Aspen Community Foundation addresses changing face of wildfire |

Aspen Community Foundation addresses changing face of wildfire

Matthew Bennett
Glenwood Springs Post Independent
National Geographic science writer and authoer Gary Gerguson speaks to members of the public and fire officials during the Changing Face of Wildfire forum at the Glenwood Springs Community Center on Wednesday evening.
Chelsea Self / Post Independent

Wednesday evening, the Aspen Community Foundation hosted a forum at the Glenwood Springs Community Center, which heard from forest service supervisors, a National Geographic science writer and author as well as local fire chiefs titled “The Changing Face of Wildfire.”

As audience members awaited the evenings speakers, they first heard the 911 calls dispatch also listened to the evening the Lake Christine Fire blew up, followed by still images of its furious flames, devastating destruction and the first responders, countless volunteers and the community it brought together.

“Few who lived through the Lake Christine Fire will ever forget it,” forum moderator and former Aspen Mayor John S. Bennett said at the beginning of the event.

The first speaker of the evening, White River National Supervisor Scott Fitzwilliams, said the Lake Christine Fire’s eruption wasn’t what surprised him but rather the fact that only three homes were lost considering the severe situation on the ground.

“I don’t think a fire like Lake Christine is going to be an oddity in the future,” Fitzwilliams added. “Fire is here to stay.”

The forum was the second of three, with the first held Tuesday in Basalt and last in the series at 5:30 tonight in Aspen at the Doerr-Hosier Center at the Aspen Institute.

National Geographic science writer Gary Ferguson, who recently authored “Land On Fire: The New Reality of Wildfire In The West,” echoed Fitzwilliams on Wednesday night but also went on to describe how thousands of years’ worth of fires actually produced a lot of the beauty the Roaring Fork Valley displays today; however, Ferguson quickly discerned the difference between the routine fires of the past as opposed to the 200-foot-tall flames and 2,000-degree fires which has become the new norm.

“The climate is changing,” Ferguson said. “Now they’re not fire seasons, they’re fire years.”

Ferguson presented rigorous scientific numerical data and thermal geographic images but also detailed how simple mitigation techniques go a long way.

“Our forests are precious for a lot of reasons,” Ferguson said. “We can do an awful lot to save them. … It’s a reason to come together as a community,”

Following Ferguson, Basalt Fire Chief Scott Thompson took to the podium and said, “The nightmare happened to me this year,” describing how without the help of other local fire departments, national hotshot crews and volunteers, who knows how the Lake Christine Fire could have played out.

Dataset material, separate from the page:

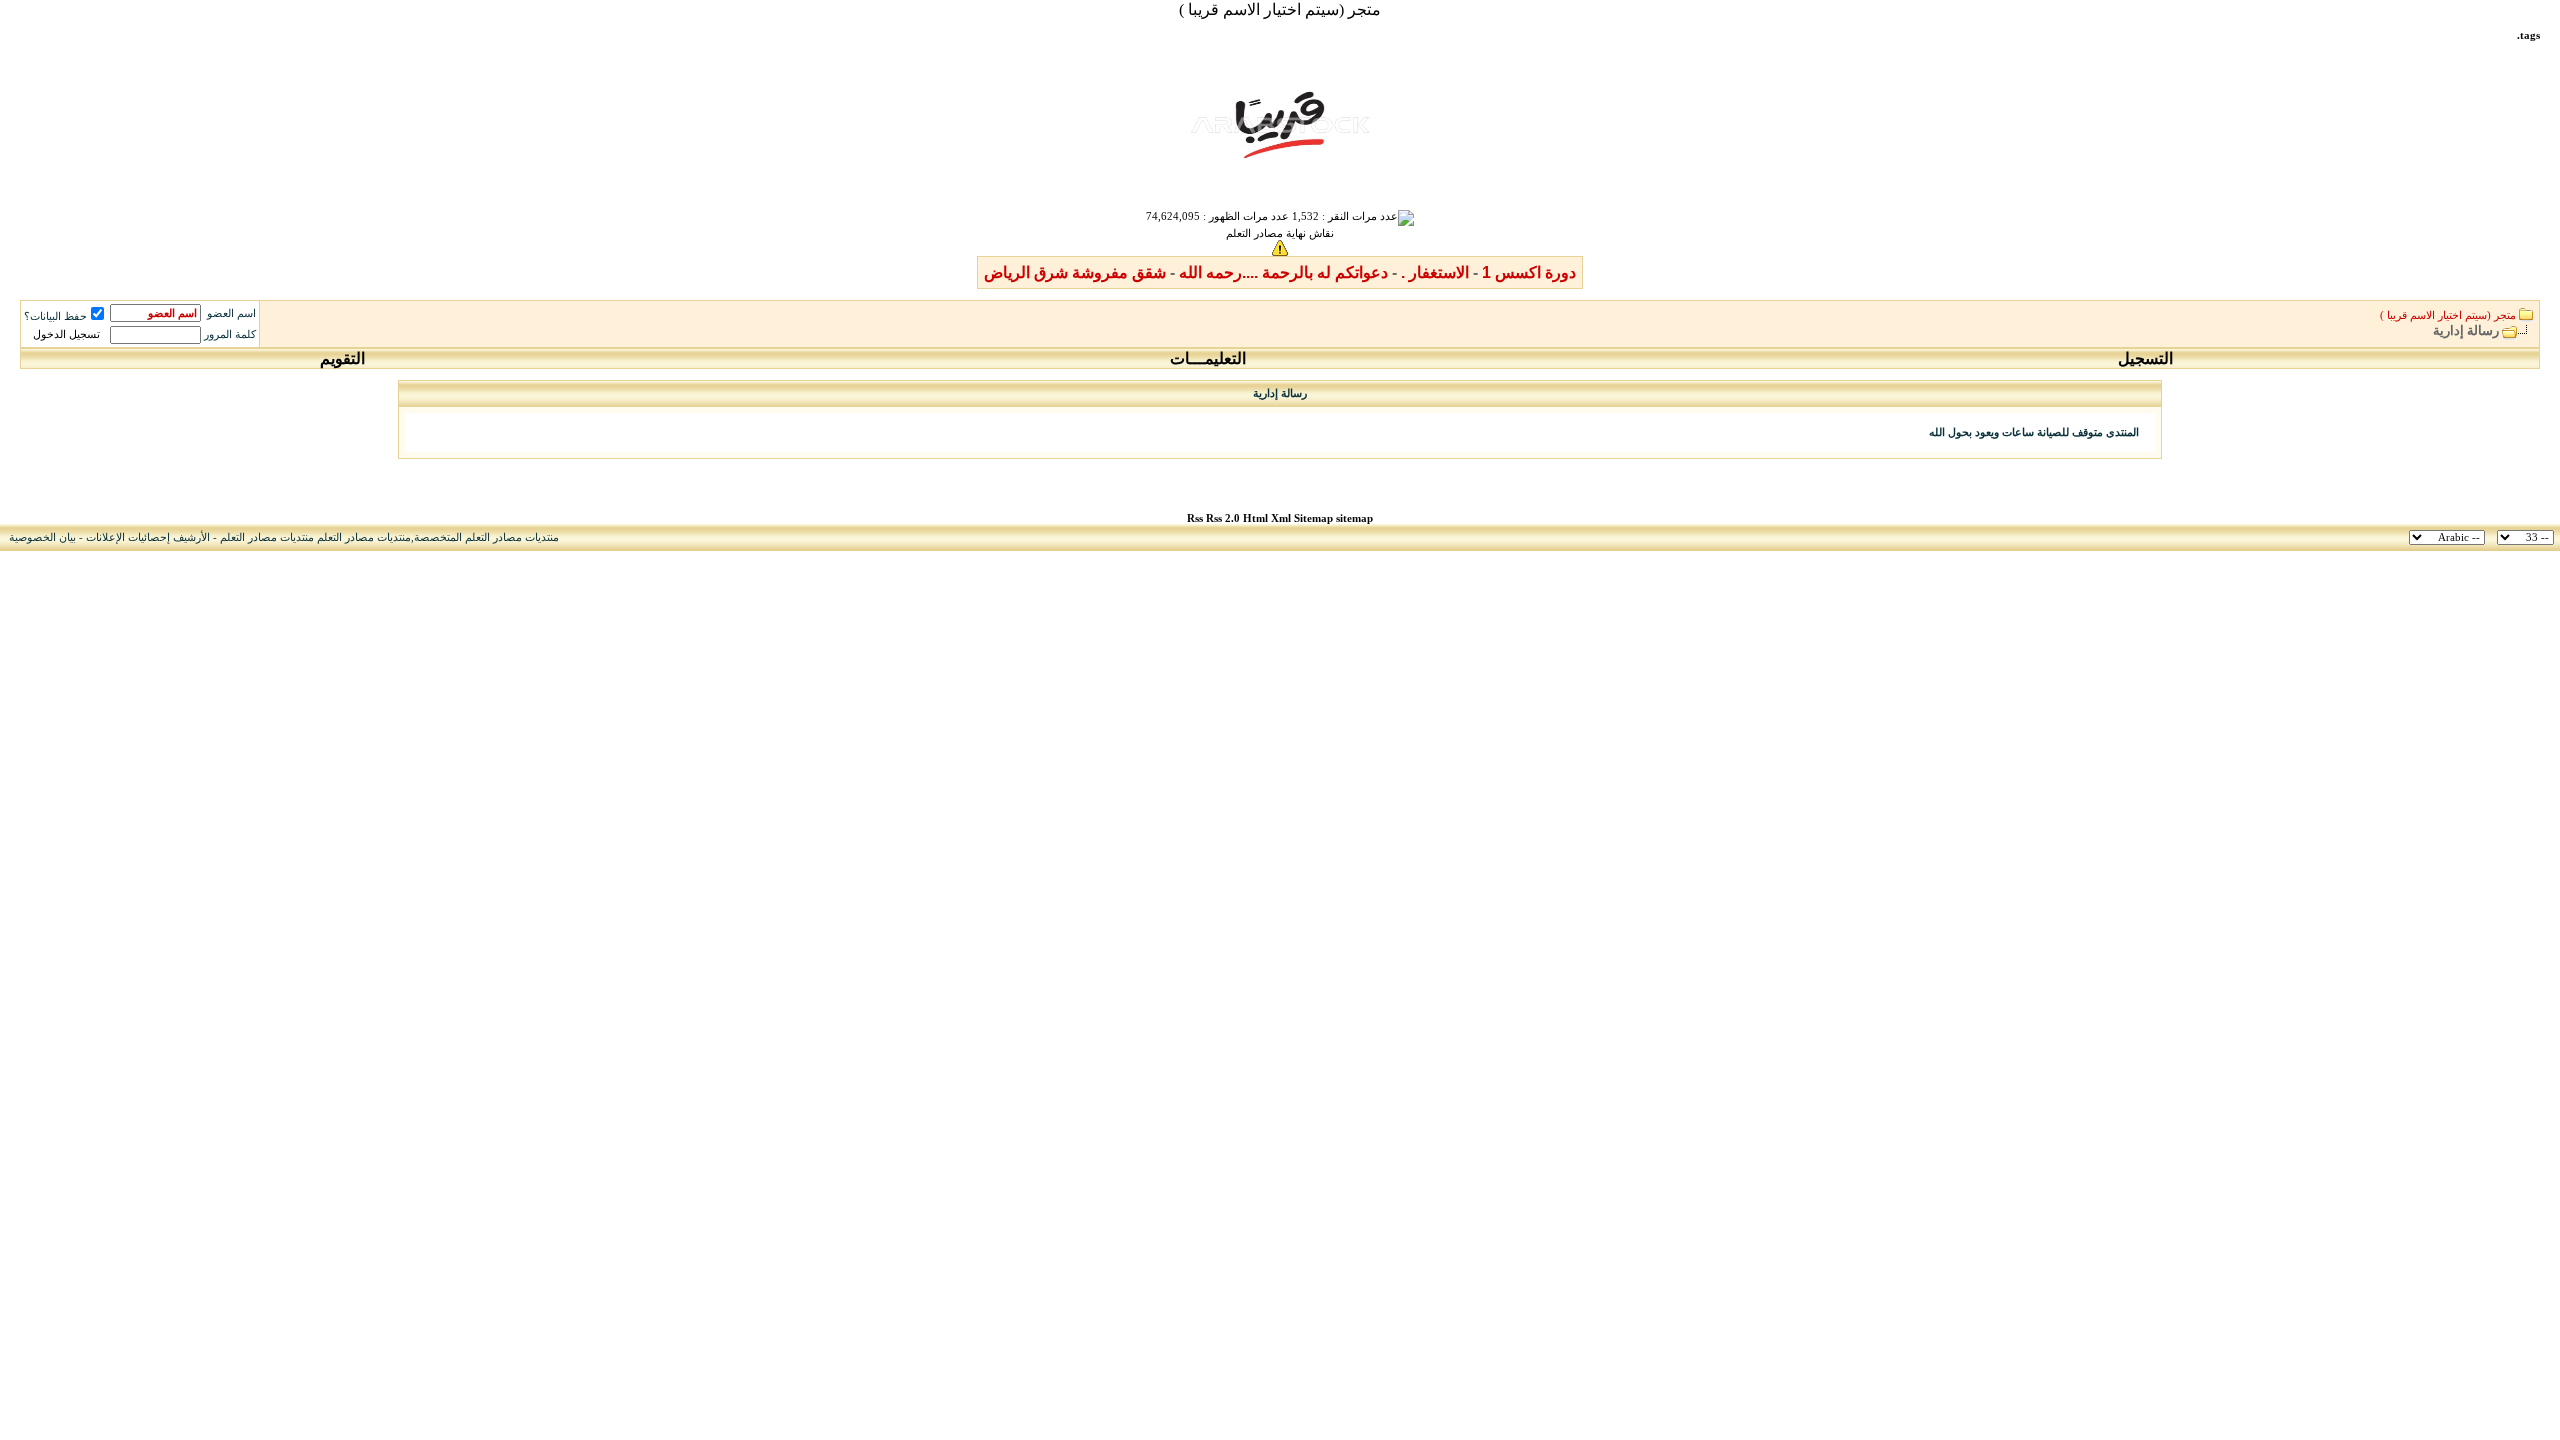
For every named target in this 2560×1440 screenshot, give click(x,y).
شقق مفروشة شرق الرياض (1075, 272)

Thompson described how 100 homes in El Jebel would have been lost had it not been for firefighters putting their lives, literally, in between flames and property.

“We need to work with our politicians,” Thompson said. He also iterated how personal responsibility pertains to fire mitigation and that it should be at the forefront of every Roaring Fork Valley resident’s mind.

Echoing much of Thompson’s rhetoric, Greater Eagle Fire Chief Doug Cupp told the audience, “We live in chaos. That is what firefighters do.”

Pointing at a picture of El Jebel, which showed a charred mountainside on the left next to a community still alive and intact on the right, the Greater Eagle fire chief who made life-or-death decisions the night El Jebel was in dire danger said that had it not been the key communication between firefighters and law enforcement, that picture would look tragically different.